The battle over conscientious objection continues

Leading editor responds to his critics

The issue of whether conscientious objection should be allowed in the Canadian health system after the legalisation of euthanasia is still red hot. Shortly after the editor of the Journal of Medical Ethics, Julian Savulescu, and the editor of Bioethics, Udo Schuklenk, published a biting attack on conscientious objection in Bioethics, Schuklenk and a colleague have doubled down on this argument in the Journal of Medical Ethics.

In a response to critics of a JME article published online in April, Schuklenk and Ricardo Smalling, also of Queens University in Toronto, insist that conscientious objection has no place in a medical system operating in a pluralistic democracy. “A doctor’s decision about the provision of particular services that patients are eligible to receive must be based on their professional judgement only,” they write. If a professional is unable to carry out a service, he or she cannot be employed. It is not unfair for a employer to refuse to hire a blind pilot, for instance.

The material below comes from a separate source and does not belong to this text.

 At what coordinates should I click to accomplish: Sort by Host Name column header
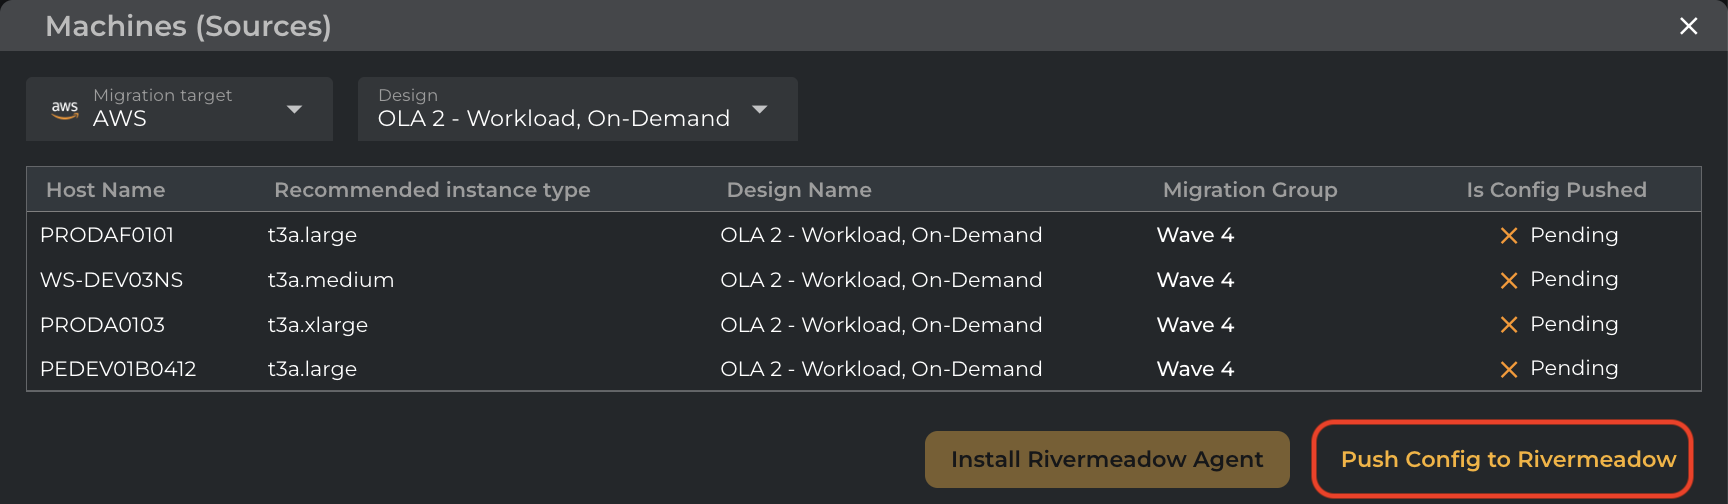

The thrust of their argument is that if patients have a legal right to services like abortion and euthanasia, doctors have no right to impose their personal and subjective ideas upon them.

Here we have one citizen—the patient, with all the same rights as another citizen—the physician, and those two sets of rights are in direct conflict. Uncontroversially, the patient is in a weaker power position than the physician, by virtue of the medical condition that brought them to the physician as well as the physician’s status as a state empowered monopoly provider. Yet the physician thinks it appropriate that they should be the sole arbiter of what rights an equal citizen—the patient—gets to enjoy purely on the basis of their personal, entirely subjective beliefs.

(Disclosure: the deputy editor of BioEdge, Xavier Symons, published a response to the original paper which Schuklenk and Smalling dismiss. He appealed to an “objective moral order”, but they suggest that there is no place for moral truth in the 21st Century.)